Wattwürmer bekommst du auf der Insel oder in Heiligenhafen,
dann nur noch einen Strand mit Wind im Gesicht suchen und der Tanz geht los!!!

Wenn du jetzt noch sagst wann dein Urlaub ist, kann ich vielleicht noch genauer werden--in Bezug auf Angelplätze!!!

Gruß und viel Spaß beim Brandungsangeln!!!#h


----------



## degl (17. Februar 2011)

*AW: Absoluter Brandungsanfänger mit Fragen im Allgemeinen und Fehmarn im Speziellen.*

Is was Doc?......

Ach ja Brandungsangeln.............Jens hat ja schon einiges dazu geschrieben und auch Bodo ist dir hilfreich mitTips beigestanden und ich empfehle dir erstmal nur mit der vorhandenen Brandungsrute zu fischen und "Geschmack am Brandeln" finden.

Die DAM BC165 ist sicher mit Mono am besten bespult und da reicht eine Rollenfüllung 0,35+ ca 6m 0,60er als Schlagschnur vorweg und der Anfang ist gemacht#6

Google mal nach dem Albrightknoten, der hat sich am besten zum verbinden der beiden unterschiedlichen Schnurstärken bewährt.
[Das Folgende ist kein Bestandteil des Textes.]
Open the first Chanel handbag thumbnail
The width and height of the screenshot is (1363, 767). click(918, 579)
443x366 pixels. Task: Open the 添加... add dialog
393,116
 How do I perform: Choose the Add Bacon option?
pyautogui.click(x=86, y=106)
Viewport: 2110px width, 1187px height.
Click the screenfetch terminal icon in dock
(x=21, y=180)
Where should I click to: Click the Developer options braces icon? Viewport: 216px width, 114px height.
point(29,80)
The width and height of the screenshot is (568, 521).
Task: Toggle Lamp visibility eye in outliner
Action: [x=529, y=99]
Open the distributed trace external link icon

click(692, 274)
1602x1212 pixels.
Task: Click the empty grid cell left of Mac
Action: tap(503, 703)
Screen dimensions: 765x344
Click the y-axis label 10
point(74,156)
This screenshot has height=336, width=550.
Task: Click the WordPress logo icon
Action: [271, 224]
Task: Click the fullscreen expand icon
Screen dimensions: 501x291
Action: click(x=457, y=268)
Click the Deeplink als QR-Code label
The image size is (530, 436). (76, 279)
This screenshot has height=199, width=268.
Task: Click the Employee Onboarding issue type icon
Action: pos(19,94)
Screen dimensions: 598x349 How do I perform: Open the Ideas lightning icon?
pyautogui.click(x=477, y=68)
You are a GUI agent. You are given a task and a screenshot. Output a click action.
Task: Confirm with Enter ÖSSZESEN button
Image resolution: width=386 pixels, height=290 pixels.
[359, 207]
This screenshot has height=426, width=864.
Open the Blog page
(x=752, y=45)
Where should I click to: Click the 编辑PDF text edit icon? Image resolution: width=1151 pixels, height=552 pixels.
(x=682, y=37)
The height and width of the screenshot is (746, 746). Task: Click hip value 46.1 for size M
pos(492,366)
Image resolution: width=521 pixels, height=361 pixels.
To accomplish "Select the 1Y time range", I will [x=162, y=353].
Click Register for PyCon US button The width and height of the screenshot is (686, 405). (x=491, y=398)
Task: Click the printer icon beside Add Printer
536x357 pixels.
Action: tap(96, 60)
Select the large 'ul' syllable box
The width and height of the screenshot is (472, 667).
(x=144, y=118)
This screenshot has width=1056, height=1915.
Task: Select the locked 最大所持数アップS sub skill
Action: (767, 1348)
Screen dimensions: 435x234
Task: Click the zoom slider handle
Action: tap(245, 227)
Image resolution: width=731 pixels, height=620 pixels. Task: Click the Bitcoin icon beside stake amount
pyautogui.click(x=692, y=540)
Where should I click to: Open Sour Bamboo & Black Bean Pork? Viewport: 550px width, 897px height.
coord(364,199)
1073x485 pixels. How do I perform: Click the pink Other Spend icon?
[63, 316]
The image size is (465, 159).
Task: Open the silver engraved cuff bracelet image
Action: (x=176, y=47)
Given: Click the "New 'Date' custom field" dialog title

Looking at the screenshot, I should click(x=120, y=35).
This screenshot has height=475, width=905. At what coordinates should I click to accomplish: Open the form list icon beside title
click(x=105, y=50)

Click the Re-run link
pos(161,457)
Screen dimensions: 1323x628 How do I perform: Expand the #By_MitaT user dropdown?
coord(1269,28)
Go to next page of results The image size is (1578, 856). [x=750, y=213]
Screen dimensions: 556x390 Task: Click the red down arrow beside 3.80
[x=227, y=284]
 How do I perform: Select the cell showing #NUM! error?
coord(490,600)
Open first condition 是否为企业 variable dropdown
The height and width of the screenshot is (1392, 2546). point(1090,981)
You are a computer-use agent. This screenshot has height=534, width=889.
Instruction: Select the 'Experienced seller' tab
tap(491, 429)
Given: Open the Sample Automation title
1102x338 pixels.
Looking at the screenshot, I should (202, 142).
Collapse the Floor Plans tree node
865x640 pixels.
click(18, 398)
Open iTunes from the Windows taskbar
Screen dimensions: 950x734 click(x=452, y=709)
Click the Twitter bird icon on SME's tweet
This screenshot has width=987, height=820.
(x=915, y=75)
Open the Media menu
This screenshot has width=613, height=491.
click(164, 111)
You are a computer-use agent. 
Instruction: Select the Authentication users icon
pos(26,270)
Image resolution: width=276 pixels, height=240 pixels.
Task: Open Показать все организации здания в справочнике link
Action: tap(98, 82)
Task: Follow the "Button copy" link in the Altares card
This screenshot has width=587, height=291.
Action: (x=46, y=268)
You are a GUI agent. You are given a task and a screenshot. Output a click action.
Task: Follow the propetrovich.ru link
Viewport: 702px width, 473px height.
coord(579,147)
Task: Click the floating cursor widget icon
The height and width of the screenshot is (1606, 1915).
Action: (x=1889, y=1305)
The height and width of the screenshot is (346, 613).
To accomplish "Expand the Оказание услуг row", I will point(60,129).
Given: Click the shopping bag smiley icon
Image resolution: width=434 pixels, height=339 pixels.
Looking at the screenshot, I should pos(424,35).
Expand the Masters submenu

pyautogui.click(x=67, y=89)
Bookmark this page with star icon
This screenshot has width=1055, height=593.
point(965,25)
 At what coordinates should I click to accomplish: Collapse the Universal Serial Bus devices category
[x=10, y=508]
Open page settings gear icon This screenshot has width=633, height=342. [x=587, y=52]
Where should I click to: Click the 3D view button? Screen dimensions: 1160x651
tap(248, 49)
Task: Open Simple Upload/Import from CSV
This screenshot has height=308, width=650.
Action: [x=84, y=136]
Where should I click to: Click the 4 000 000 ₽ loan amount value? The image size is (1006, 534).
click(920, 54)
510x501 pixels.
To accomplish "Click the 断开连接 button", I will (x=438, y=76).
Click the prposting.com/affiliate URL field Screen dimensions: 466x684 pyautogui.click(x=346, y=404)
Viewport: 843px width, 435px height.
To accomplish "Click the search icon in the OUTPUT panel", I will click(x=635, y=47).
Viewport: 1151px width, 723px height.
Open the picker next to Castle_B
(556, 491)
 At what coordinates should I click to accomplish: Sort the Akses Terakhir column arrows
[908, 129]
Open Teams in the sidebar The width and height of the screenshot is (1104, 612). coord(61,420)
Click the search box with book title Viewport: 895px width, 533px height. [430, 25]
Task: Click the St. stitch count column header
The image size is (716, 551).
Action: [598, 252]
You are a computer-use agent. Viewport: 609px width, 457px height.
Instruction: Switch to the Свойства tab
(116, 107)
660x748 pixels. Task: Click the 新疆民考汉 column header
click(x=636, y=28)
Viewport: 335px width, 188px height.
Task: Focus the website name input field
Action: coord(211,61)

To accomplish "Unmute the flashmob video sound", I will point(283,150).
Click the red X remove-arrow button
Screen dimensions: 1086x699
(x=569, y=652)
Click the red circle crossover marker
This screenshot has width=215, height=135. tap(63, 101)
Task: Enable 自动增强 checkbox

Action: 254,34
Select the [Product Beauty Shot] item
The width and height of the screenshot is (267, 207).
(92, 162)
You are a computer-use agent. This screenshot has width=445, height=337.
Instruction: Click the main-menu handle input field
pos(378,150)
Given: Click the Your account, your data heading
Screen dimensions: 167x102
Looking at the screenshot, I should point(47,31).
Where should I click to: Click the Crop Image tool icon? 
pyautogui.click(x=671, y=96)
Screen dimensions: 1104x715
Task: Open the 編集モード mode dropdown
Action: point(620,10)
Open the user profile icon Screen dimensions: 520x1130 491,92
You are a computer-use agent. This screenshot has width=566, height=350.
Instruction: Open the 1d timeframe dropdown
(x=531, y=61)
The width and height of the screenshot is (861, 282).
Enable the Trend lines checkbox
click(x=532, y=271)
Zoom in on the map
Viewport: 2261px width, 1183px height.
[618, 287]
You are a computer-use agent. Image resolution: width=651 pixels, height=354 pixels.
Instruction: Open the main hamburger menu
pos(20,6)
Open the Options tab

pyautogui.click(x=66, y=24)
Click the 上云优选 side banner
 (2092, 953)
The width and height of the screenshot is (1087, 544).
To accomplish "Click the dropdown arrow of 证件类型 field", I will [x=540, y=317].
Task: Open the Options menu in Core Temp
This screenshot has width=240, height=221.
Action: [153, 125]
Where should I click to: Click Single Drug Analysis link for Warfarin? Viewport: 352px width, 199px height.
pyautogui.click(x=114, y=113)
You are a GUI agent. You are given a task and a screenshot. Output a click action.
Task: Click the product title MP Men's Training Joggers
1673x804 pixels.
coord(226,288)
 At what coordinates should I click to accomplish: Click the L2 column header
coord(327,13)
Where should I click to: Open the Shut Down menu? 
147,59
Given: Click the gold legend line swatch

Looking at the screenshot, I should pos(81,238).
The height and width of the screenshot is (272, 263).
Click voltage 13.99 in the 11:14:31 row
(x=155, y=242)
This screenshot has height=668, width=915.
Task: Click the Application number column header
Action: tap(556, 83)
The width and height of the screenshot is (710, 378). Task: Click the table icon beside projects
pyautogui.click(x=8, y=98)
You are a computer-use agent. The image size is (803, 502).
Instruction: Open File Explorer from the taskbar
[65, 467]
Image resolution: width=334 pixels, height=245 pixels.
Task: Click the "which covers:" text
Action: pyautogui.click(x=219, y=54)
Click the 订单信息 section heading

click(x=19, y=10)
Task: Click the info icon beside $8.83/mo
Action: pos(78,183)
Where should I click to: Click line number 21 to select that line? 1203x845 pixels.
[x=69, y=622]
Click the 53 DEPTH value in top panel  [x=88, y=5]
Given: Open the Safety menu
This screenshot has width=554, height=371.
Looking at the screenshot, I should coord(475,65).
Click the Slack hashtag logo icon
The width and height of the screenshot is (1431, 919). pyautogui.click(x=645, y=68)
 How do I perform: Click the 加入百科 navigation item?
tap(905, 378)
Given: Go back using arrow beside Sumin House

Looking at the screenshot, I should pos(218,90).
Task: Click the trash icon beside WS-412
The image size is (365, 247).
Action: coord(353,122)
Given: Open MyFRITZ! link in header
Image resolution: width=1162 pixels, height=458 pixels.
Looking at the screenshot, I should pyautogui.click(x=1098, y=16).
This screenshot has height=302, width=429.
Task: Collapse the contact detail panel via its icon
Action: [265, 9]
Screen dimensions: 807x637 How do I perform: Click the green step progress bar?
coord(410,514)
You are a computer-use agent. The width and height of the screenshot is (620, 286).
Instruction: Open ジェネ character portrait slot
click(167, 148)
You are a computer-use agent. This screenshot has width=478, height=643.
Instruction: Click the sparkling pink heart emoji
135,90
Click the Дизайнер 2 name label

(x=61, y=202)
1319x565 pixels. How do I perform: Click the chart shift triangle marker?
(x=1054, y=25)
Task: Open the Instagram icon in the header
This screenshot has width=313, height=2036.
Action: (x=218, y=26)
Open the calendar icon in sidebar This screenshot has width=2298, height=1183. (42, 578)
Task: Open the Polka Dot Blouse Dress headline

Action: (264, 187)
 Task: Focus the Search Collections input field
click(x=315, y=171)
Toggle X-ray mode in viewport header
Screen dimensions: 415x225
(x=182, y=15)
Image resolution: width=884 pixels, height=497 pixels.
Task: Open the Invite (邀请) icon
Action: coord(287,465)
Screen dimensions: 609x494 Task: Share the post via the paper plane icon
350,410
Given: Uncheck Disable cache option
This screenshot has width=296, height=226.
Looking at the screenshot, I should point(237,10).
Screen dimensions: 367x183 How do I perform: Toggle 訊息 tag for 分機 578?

Fertigmontagen für die Brandung sind keine Schande und nach Gebrauch, eignen sie sich gut als Bastelanleitung für die eignen Vorfächer

Fehmarn/Klausdorf ist eine gute Adresse und wenn der Wind ungünstig steht hat die Insel immer noch sehr viele andere Brandungsangelplätze...........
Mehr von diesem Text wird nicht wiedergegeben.